NYCPHP Meetup

[Paul Houle]

dkov at optonline.net wrote:
> Does anyone use the Cakephp framework? If you do, I have tried using 
> thier session component to create and manage sessions.  I have read 
> every bit of information I can find on the internet.  I still can't 
> get my sessions working correctly.  Please teach me.
    I avoid session variables -- most applications that use session 
variables are "broken by design".  If you do manage to get sessions to 
work,  the next thing you'll be asking us is how to disable the back button.

    The "stateless" paradigm of web programming is responsible for many 
of it's advantages:  the reasons why we're writing web-based business 
apps instead of other applications.

    It turns out that the behavior of cookies in mainstream web browsers 
are largely undocumented;  it's bad enough if you've got control of the 
cookies that you're sticking on people,  but things get really 
mysterious when some library you don't control is doing it.

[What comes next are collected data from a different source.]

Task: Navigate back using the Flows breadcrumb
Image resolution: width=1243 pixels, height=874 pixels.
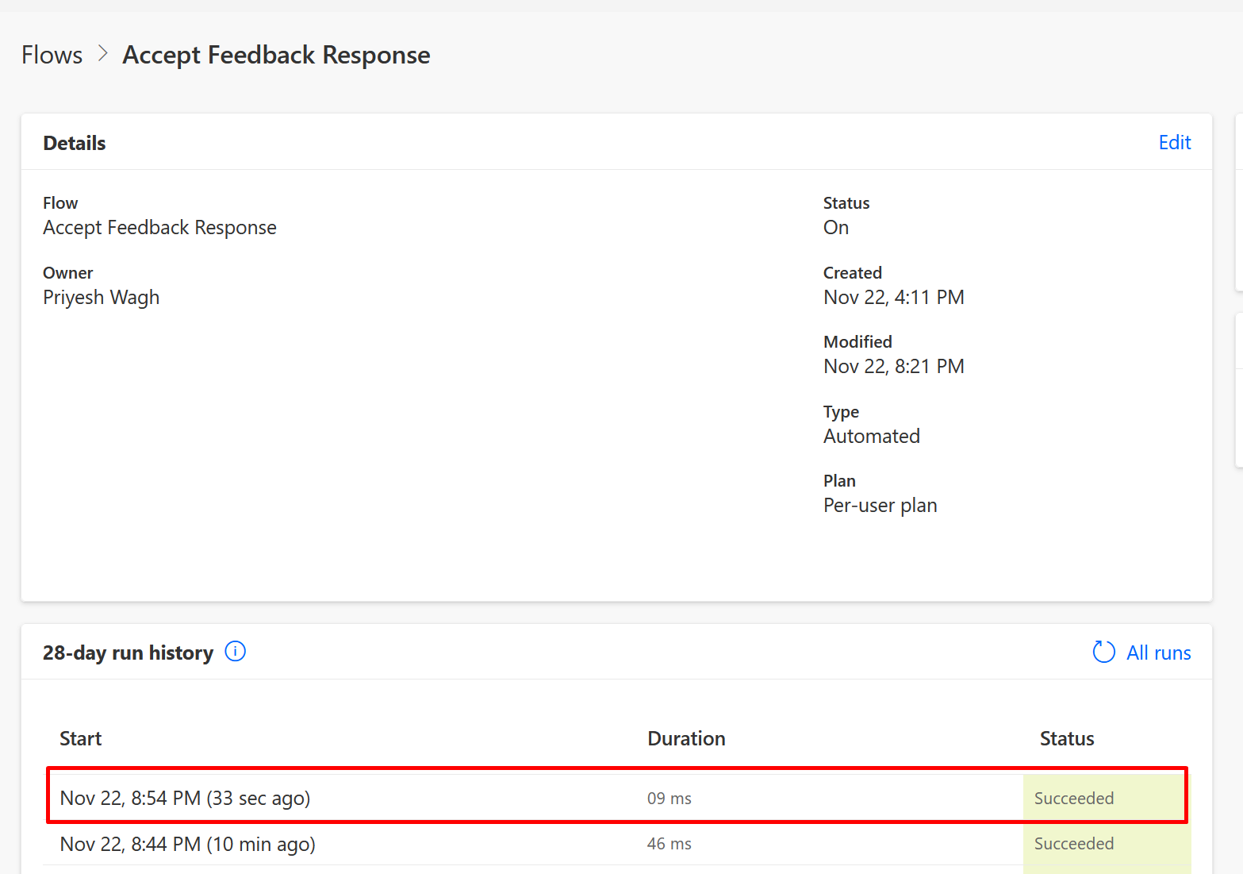Action: click(x=51, y=54)
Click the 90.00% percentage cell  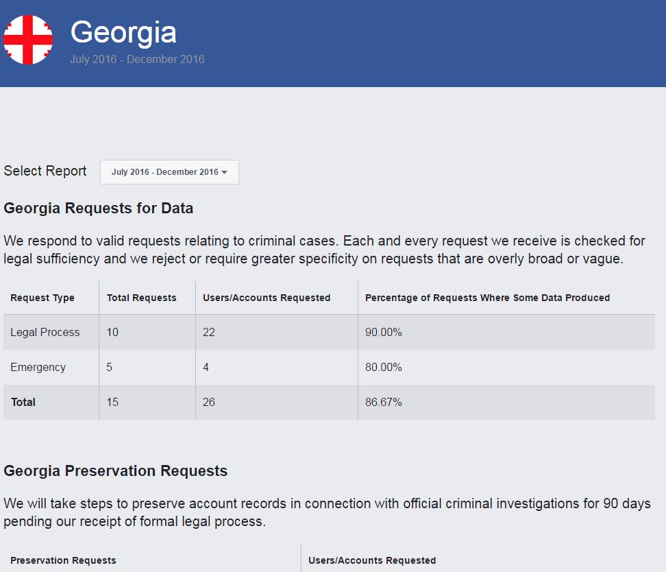384,333
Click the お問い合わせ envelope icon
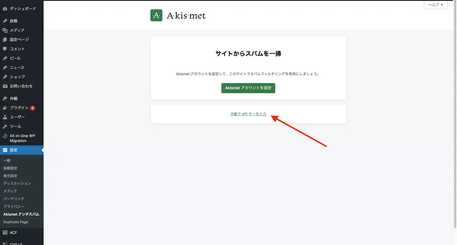This screenshot has height=245, width=457. coord(5,86)
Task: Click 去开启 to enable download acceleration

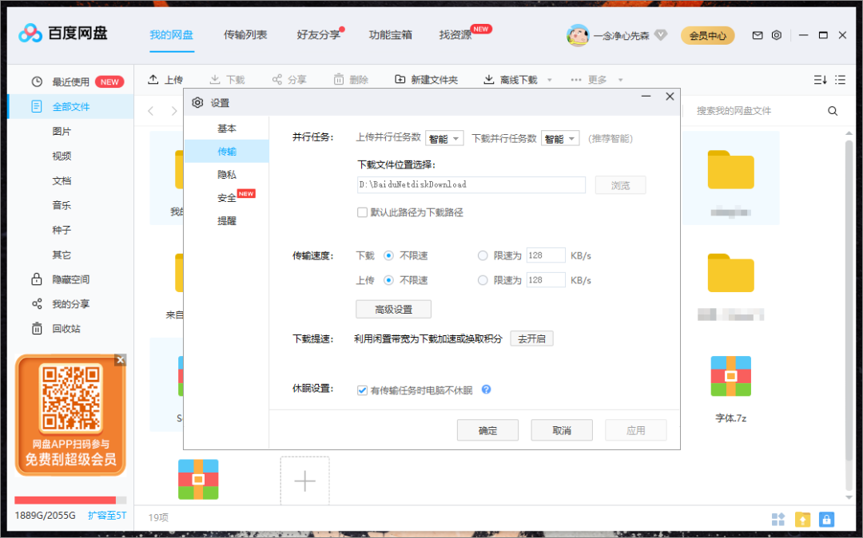Action: click(531, 338)
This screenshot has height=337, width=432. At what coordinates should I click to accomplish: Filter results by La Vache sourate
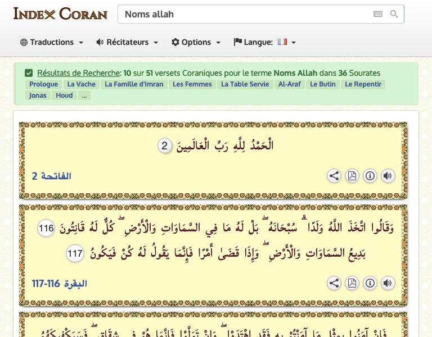81,84
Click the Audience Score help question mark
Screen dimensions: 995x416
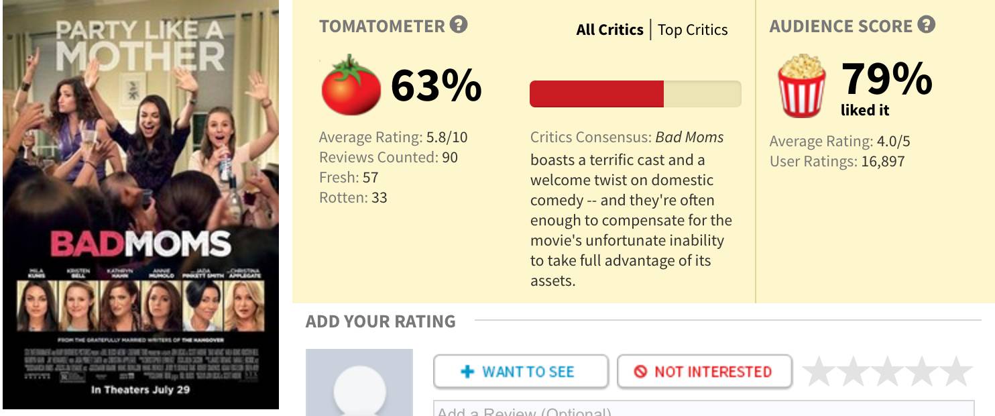click(x=927, y=25)
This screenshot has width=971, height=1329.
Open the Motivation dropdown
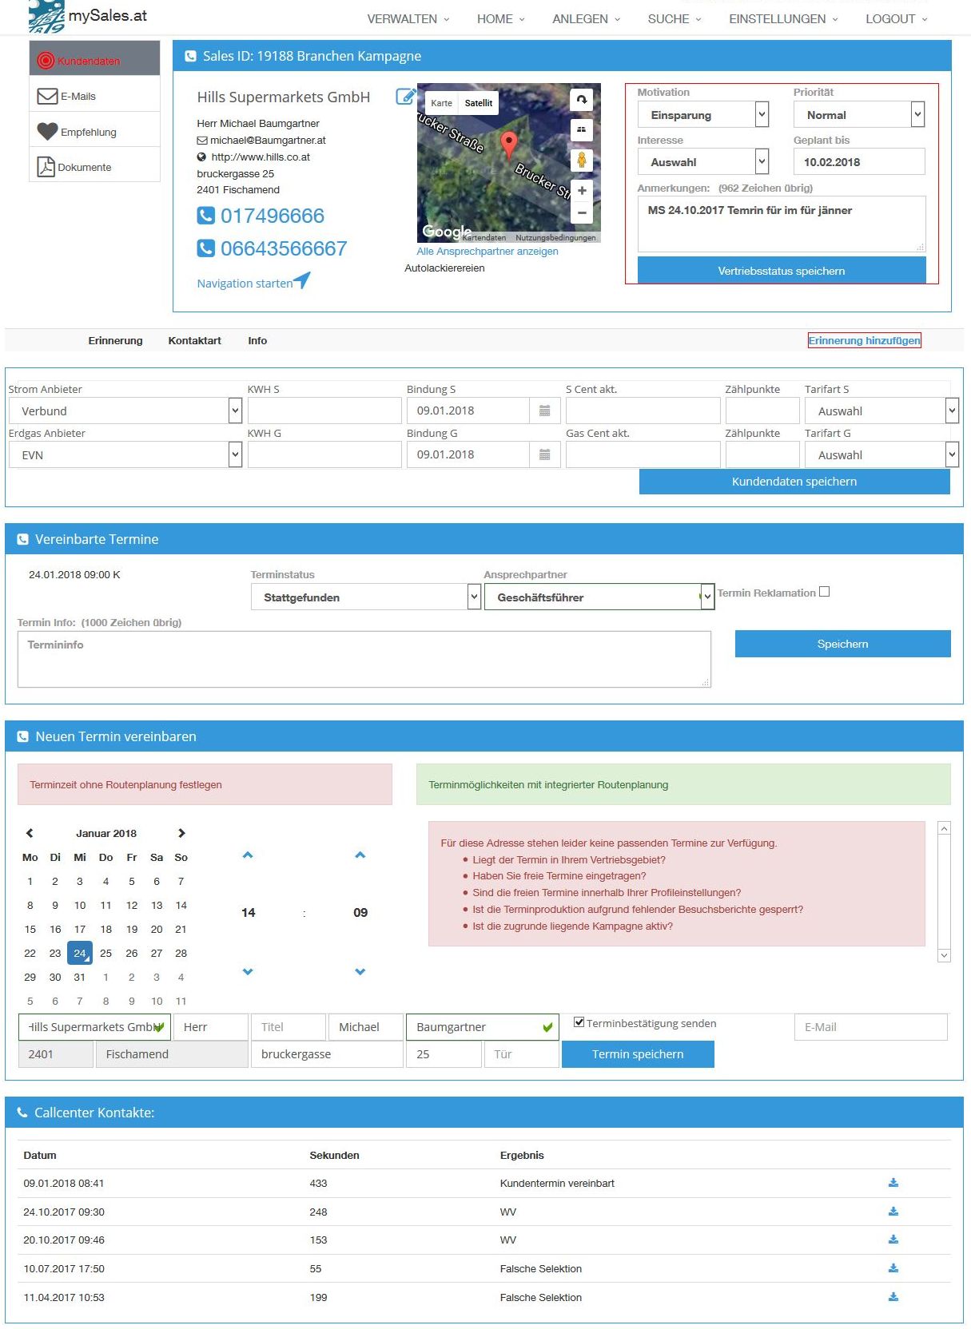(703, 115)
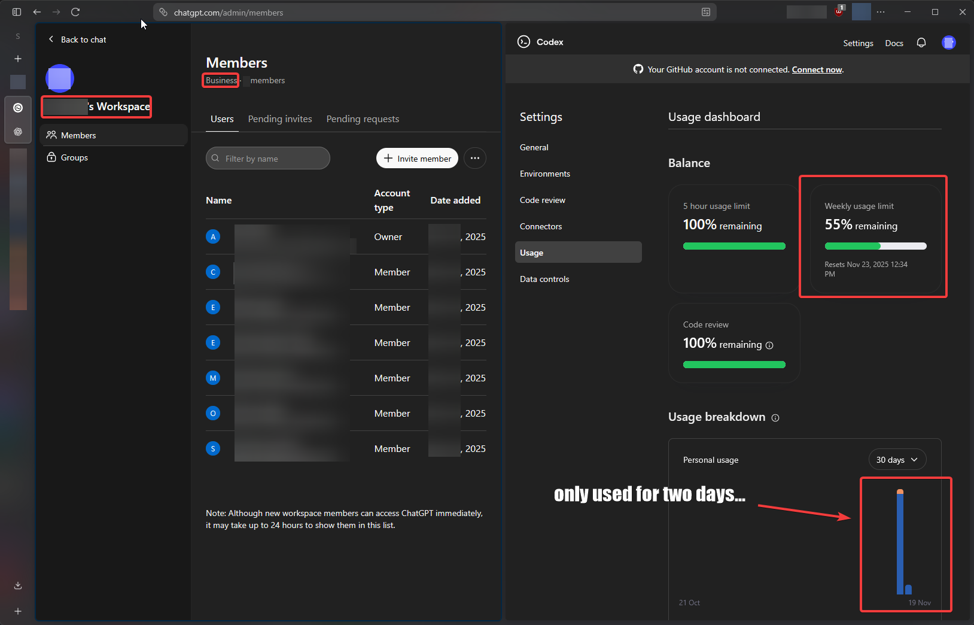Click the Code review info icon
Viewport: 974px width, 625px height.
(769, 345)
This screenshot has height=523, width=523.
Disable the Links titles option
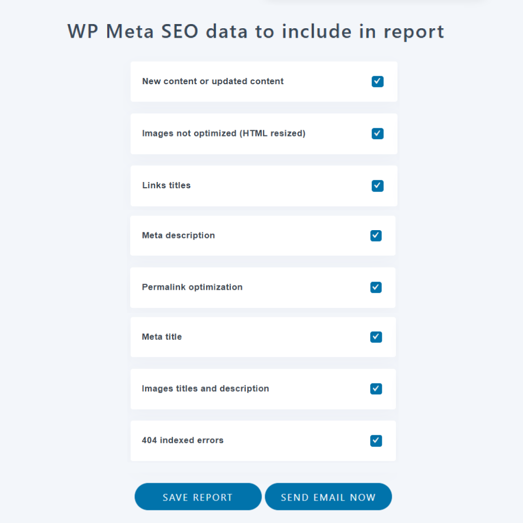coord(378,186)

    PHP locks the $_SESSION variable when it's in use -- this causes 
lots of problems for apps that have multiple frames,  use AJAX,  etc.

    If you want to write reliable web apps,  keep your "session" state 
in well-engineered database tables,  and use signed cookies to attach a 
session id to users.  You'll spend a less time dealing with mysterious 
behavior on the part of the $_SESSION object.